In November 2017, I formed a group with 3 others to compete in Sri Lanka Robotics Challenge 2017 (to be held on January 2018). According to the task, the two teams must produce two robots each, one stationary and one mobile, which should coordinate via any wireless method to complete the task.
My Responsibilities
I was appointed the group leader and also I took the responsibility of designing and coding the mobile robot, which is a line maze solver. I also refined the concept and made final design of the stationary robot (which should be able to shoot a ball turning 360 degrees in horizontal plane and to about 10 degrees in vertical plane).The Mobile Robot: Innovative Ideas
Since the task of mobile robot is relatively easy to perform, I realized the key for winning is the speed. When I considered different ways to reduce the time taken, I noted two factors:- The robot takes some time to make a U-turn at nodes of the maze. Also, a U-turn is dangerous as since the sensor panel moves completely out of the line, there is a chance the robot might get disoriented.
- By traditional always-take-left algorithm, the robot visits empty nodes (where boxes are not kept), wasting time.
1. Bidirectionality: Eliminating U Turns
I proposed the idea to make the robot fully bidirectional.
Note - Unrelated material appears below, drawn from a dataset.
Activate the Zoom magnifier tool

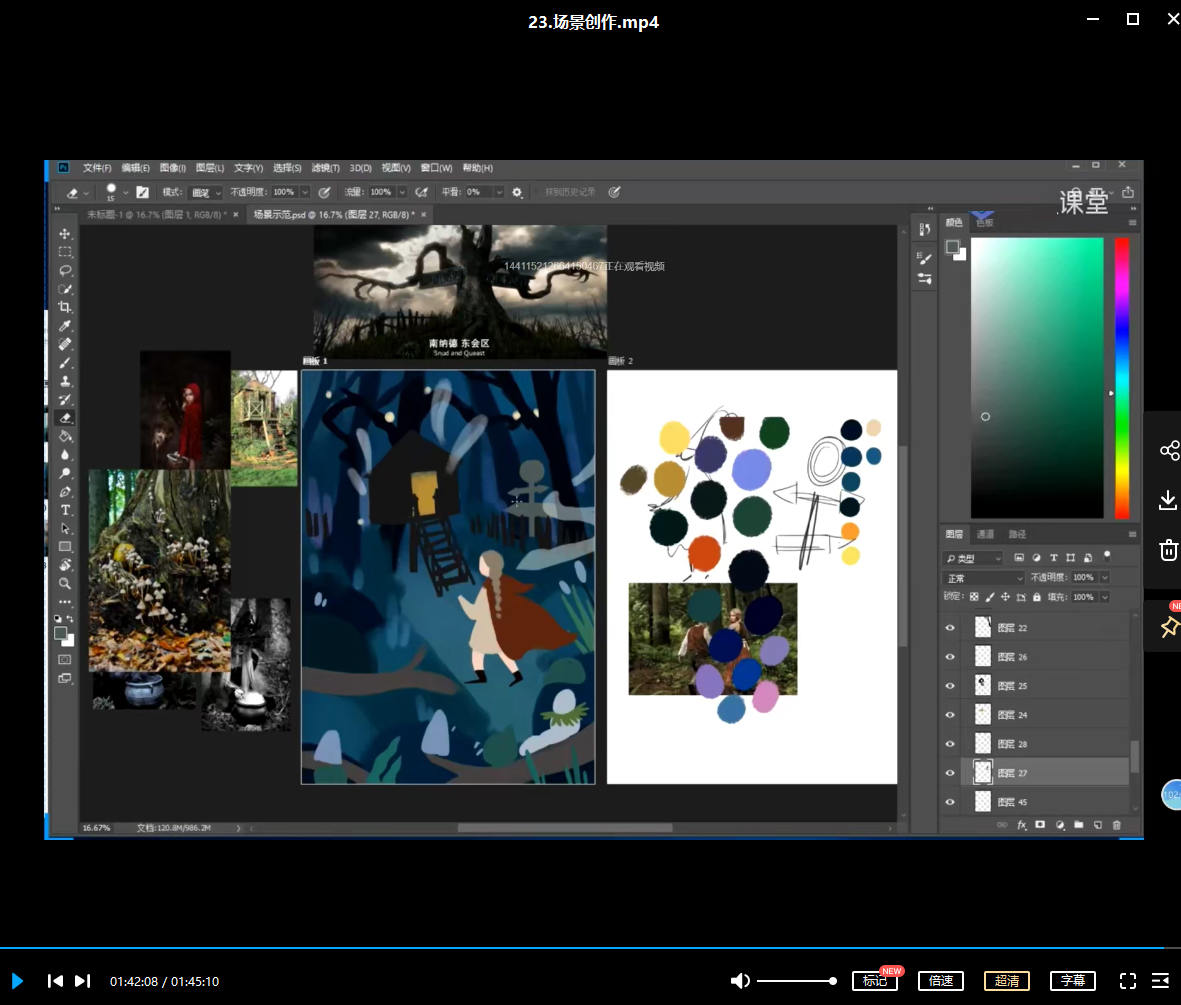pos(65,583)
While increasing the cost, this needed some redesign of the body from traditional designs and the need for some innovative methods to be used in coding.
a) C pointers and OOP programming for bidirectionality
I have learnt the wonders of pointer & reference manipulations in C++ language and I have learnt OOP concepts through Java & PHP programming. I decided to combine them as a solution.
As shown below, I made classes for motors and created objects for each motor, sonar, IR panel and color detector. Then I defined references *pMotorLF, *pMotorLR...etc for front left, front right...etc motors from the POV of the robot. The rest of the code would be written in terms of the pointers, not of the objects themselves.
Using a custom flip function I could change the objects to which the reference is pointing to and this would effectively flip the entire robot internally.
As shown below, I made classes for motors and created objects for each motor, sonar, IR panel and color detector. Then I defined references *pMotorLF, *pMotorLR...etc for front left, front right...etc motors from the POV of the robot. The rest of the code would be written in terms of the pointers, not of the objects themselves.
eg: pMotorLF->drive(-100)
Using a custom flip function I could change the objects to which the reference is pointing to and this would effectively flip the entire robot internally.
Flip function definition. Calling this function would immediately software-flip the robot by 180 degrees |
b) Hardware issues & solutions
Due to bidirectionality, we decided to place the relatively expensive main line sensor panel (8-qtr) at the exact center of the robot. This has the disadvantage that the the small lag between sensing and acting would make the robot act too late and veer off the line. It was solved by (c)
2. Variable Speeds & variable PID constants
To solve this, I came up with the idea of using two sets of speed configurations. I proposed that we could use a relatively cheap 3-qtr at exact center of each front and back lines.
- If the robot senses a line on the front 3-qtr, he assumes a a higher speed and the PID constants associated (and tuned) with respect to that speed.
- If not, robot assumes a lower speed and associated PID constants.
Using this method, the robot moves at high speeds along straight lines and at lower speeds near junctions and curvy lines, reducing the error.
3. Loophole in the rules - Workaround for hard coding
According to the task, few nodes of the maze graph are left empty, without any boxes. A traditional take-left robot would visit them, wasting time. The solution would be to hard code the maze, but according to rules, the positions of the boxes are changed in every round and hard coding is a crime.
As a workaround, I proposed the idea of manually inputting the maze using buttons before the round (which was not restricted, a loophole). I wrote an algorithms to always take left, but avoid the i-th left, where i is a member of an array (where the turns to be avoided are stored). The array is initialized empty and it can be filled by pressing buttons on top of the robot.
Before a round, when the boxes are placed, I would take down the turns that need to be avoided and press buttons according to the programmed protocol to fill the array with those numbers. The robot would then simply avoid those turns, saving time.
Ideas on Computer Vision
To avoid empty nodes, I also proposed a solution with machine vision. By that time, we were taking a module: "Fundamentals of Image Processing and Computer Vision" and I had some experience with image processing methods.
I proposed, we could
- Mount a camera module on the stationary bot (then the view and the projective transformation is known in advance)
- Apply projective transform, crop to the arena and get ImIn
- Skeletonize the thresholded ImIn to get the path
- Finding unique blobs in the R,G,B layers separately to identify boxes
- Using array navigation to find which nodes to be avoided
- Transmit an array full of "turns to be avoided" to the mobile robot
I proposed the above to Kanchana, my colleague who is actively researching in computer vision field and he agreed to join our team.
Project Discontinued
The group was highly active and as I wrote the algorithms, rest of the group started to build the prototypes for the robot. However, due to academic workload, the hardware guy in the group decided to quit. He needed to focus on the web development project which we needed to do for another module. Without a hardware guy, I could not continue this and finish it before deadline. Therefore, sadly the project was abandoned.